## RECORDED DATA

* * * * * * * * *

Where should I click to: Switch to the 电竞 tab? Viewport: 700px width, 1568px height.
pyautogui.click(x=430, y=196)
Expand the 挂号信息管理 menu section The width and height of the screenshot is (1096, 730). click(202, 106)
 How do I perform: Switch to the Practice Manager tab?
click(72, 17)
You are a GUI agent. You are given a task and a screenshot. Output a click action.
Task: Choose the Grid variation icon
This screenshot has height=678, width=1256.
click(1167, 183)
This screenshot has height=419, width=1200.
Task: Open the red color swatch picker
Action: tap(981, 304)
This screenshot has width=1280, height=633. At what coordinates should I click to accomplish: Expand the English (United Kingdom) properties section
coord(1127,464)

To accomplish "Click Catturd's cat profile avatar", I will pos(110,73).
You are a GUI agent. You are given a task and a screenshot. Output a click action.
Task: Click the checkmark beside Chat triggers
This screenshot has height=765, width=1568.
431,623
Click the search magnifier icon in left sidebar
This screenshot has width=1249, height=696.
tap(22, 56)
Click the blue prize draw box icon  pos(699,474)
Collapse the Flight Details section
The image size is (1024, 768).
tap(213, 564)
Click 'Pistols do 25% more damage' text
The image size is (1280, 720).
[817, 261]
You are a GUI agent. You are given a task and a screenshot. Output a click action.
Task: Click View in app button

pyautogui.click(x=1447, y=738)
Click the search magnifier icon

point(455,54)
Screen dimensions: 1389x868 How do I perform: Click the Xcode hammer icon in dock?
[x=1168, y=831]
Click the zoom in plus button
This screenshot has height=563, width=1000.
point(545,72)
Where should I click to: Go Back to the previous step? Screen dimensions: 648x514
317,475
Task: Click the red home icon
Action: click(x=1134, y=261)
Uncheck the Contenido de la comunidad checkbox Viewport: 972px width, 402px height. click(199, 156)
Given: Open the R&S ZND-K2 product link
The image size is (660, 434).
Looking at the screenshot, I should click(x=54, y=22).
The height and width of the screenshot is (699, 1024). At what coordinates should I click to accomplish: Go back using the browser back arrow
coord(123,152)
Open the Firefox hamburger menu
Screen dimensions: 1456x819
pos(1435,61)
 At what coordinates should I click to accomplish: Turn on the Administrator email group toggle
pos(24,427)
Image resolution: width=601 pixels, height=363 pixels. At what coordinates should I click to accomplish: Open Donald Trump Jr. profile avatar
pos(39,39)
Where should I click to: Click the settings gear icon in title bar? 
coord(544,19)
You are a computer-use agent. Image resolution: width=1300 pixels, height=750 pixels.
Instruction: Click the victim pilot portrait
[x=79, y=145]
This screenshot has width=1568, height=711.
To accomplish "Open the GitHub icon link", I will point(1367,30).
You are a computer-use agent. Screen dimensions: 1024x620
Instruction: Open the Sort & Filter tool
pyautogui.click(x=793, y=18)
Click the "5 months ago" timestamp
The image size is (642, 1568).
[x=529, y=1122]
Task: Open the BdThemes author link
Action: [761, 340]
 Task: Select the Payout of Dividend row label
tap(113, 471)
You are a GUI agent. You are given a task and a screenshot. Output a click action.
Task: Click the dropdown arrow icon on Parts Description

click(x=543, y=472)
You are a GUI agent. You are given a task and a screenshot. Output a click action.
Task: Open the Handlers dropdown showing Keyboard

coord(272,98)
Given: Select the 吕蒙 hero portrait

* * * * * * * * *

## YOUR ASSIGNMENT
Could you return, word for word, only the lines running from the first line of the material above to the line that contains "Task: Choose the Grid variation icon", inclusive?

## RESPONSE
Where should I click to: Switch to the 电竞 tab? Viewport: 700px width, 1568px height.
pyautogui.click(x=430, y=196)
Expand the 挂号信息管理 menu section The width and height of the screenshot is (1096, 730). click(202, 106)
 How do I perform: Switch to the Practice Manager tab?
click(72, 17)
You are a GUI agent. You are given a task and a screenshot. Output a click action.
Task: Choose the Grid variation icon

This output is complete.